Provided records START
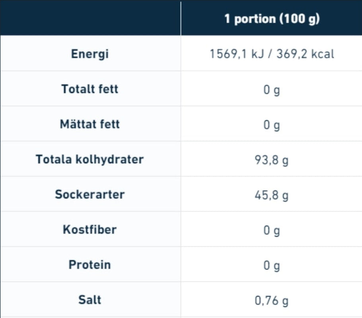The width and height of the screenshot is (362, 318).
Task: Select the Protein row label
Action: click(x=90, y=265)
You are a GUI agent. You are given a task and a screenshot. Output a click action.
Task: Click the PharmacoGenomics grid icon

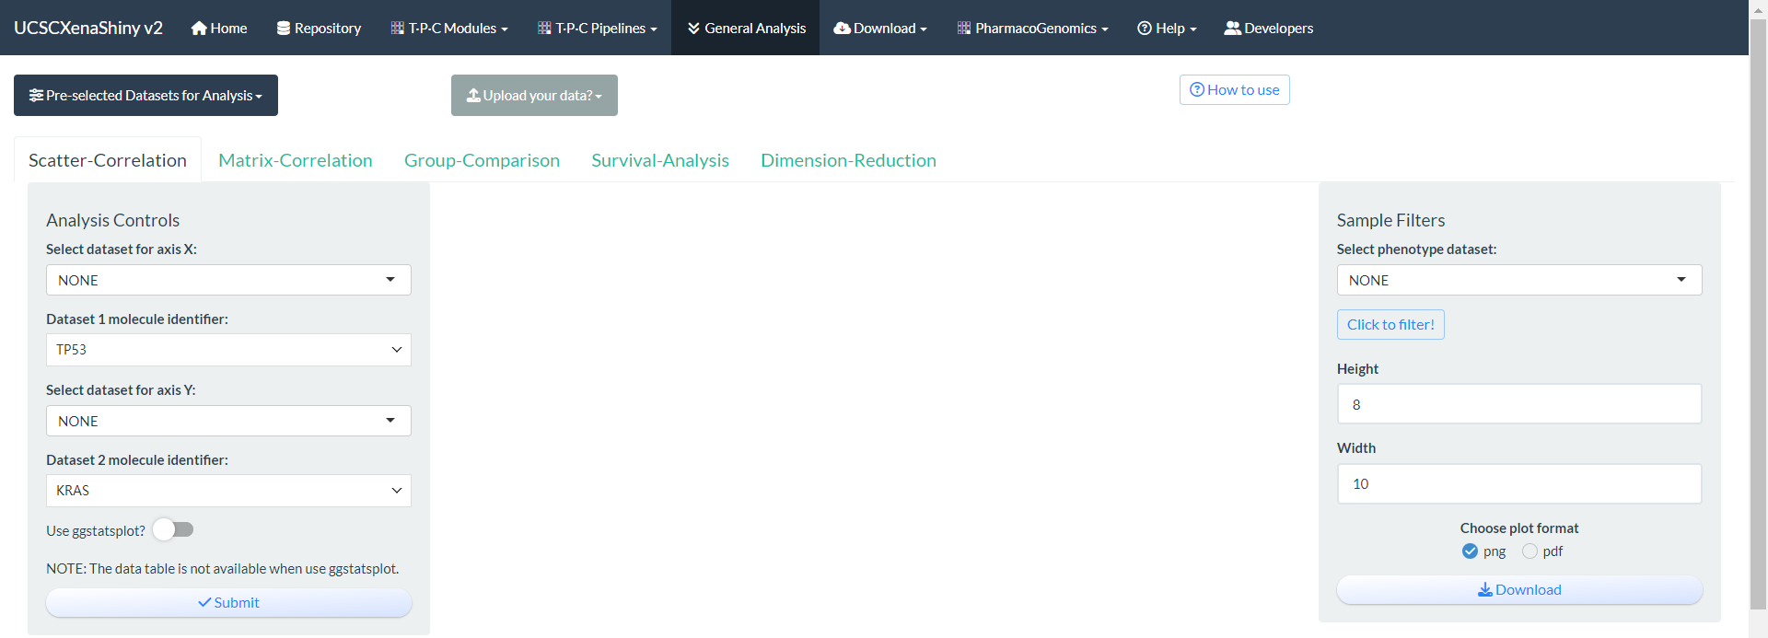[964, 29]
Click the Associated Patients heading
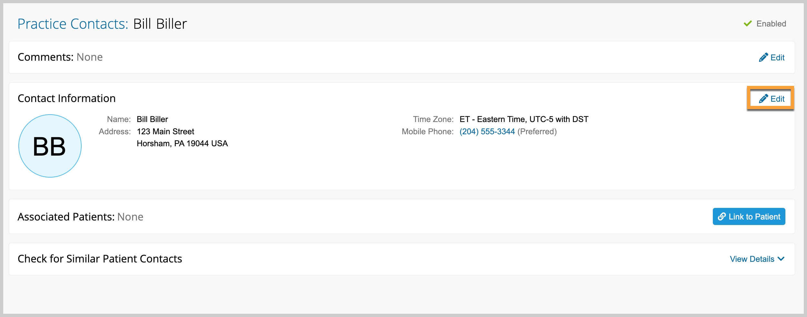Viewport: 807px width, 317px height. tap(66, 217)
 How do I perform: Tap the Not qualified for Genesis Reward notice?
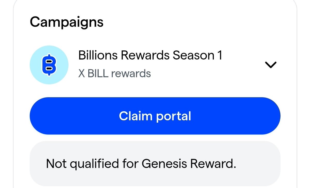141,164
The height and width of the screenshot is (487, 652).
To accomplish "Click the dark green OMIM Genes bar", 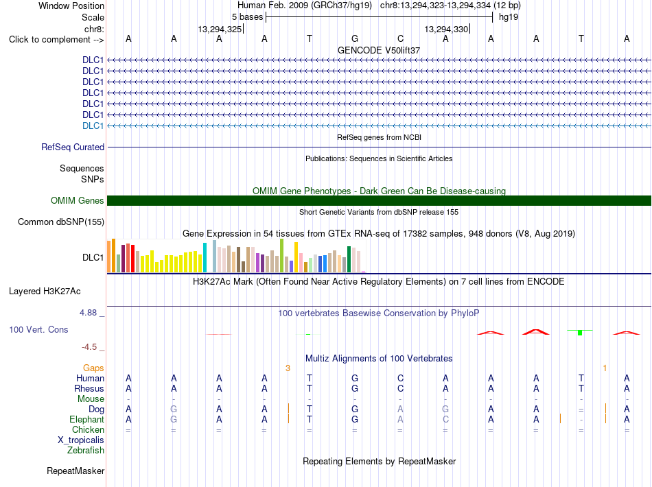I will pos(379,201).
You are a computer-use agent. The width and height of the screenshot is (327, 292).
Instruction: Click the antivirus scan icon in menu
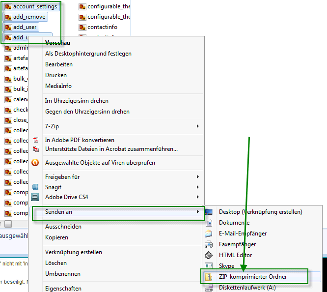pos(35,163)
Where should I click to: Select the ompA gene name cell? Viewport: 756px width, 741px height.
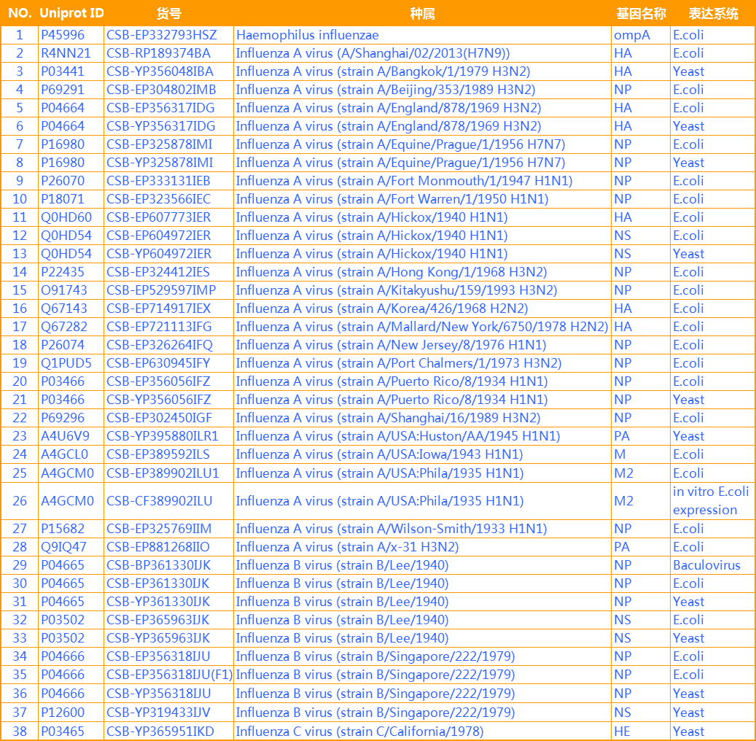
Provided records END
Task goal:
Please show every line of the records that holds the word "agent".

Finished exercise:
You are a GUI agent. You are given a task and a screenshot. Output a click action.
You are a computer-use agent. The width and height of the screenshot is (327, 292).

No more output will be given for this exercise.